L’eau est distribuée par un contingent rwandais de l’opération hybride de l’Union africaine et des Nations Unies au Darfour (MINUAD) à Tora, au nord du Darfour. La source d’eau la plus proche est à 1,5 heure et des ânes sont régulièrement utilisés pour transporter l’eau jusqu’au village. 29 juillet 2009.    ©UN PHOTO/ OLIVER CHASSOT​

 

 

Introduction

L’eau douce est une ressource essentielle à la santé humaine, à la prospérité et à la sécurité. Elle est aussi essentielle à l'éradication de la pauvreté, à l’égalité des sexes, à la sécurité alimentaire et à la préservation des écosystèmes. Pourtant, les ressources hydriques sont soumises à des pressions de plus en plus fortes dues à des facteurs comme la croissance démographique, la variabilité du climat et le changement climatique. Alors qu’elle est limitée, l’eau est de plus en plus sollicitée par une population croissante et des usages de plus en plus nombreux.

L’Organisation internationale pour les migrations reconnaît que le changement climatique et la migration sont les questions politiques les plus urgentes de notre époque.

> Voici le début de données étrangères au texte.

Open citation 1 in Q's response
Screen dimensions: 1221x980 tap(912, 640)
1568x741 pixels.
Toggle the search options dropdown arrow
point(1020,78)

En effet, la communauté internationale reconnaît la relation entre la variabilité du climat et la disponibilité des ressources en eau qui a des incidences négatives sur la sécurité alimentaire et la stabilité sociale et donne lieu à des mouvements migratoires dans le monde qui ne cessent d’augmenter. Dans ce contexte, il est crucial que la communauté internationale réunisse des connaissances scientifiques solides afin d’aider les pays à mieux gérer leurs ressources en eau et à mieux répondre aux défis liés à l’eau afin d’assurer la sécurité de l’approvisionnement en eau en mettant en œuvre l’objectif de développement durable (ODD) 6.

L’Organisation des Nations Unies pour l’éducation, la science et la culture (UNESCO) œuvre à cette fin depuis 40 ans par le biais de sa Division des sciences de l’eau et, plus précisément, des États Membres du Programme hydrologique international (PHI), le seul programme intergouvernemental du système des Nations Unies consacré à la recherche dans le domaine de l’eau ainsi qu’à la gestion des ressources en eau, à l’éducation et au renforcement des capacités. Initialement un programme sur la recherche hydrologique coordonné à l’échelle internationale, il constitue aujourd’hui une approche globale visant à faciliter l’éducation et à améliorer la gestion et la gouvernance des ressources en eau. La Division des sciences de l’eau de l’UNESCO offre un cadre qui réunit les chercheurs scientifiques et les décideurs, bénéficiant du réseau étendu de la famille de l’eau qui comprend le PHI, le Programme mondial pour l’évaluation des ressources en eau (WWAP) ainsi que les centres et les chaires de l’Unesco relatifs à l'eau.

La création des sociétés du savoir par l’UNESCO est basée sur le principe que l’accès de tous à l’information et au savoir est essentiel pour construire la paix, promouvoir le développement économique durable et offrir des approches adaptées aux différentes cultures et tenant compte des disparités entre les sexes afin de répondre aux défis liés à l’eau.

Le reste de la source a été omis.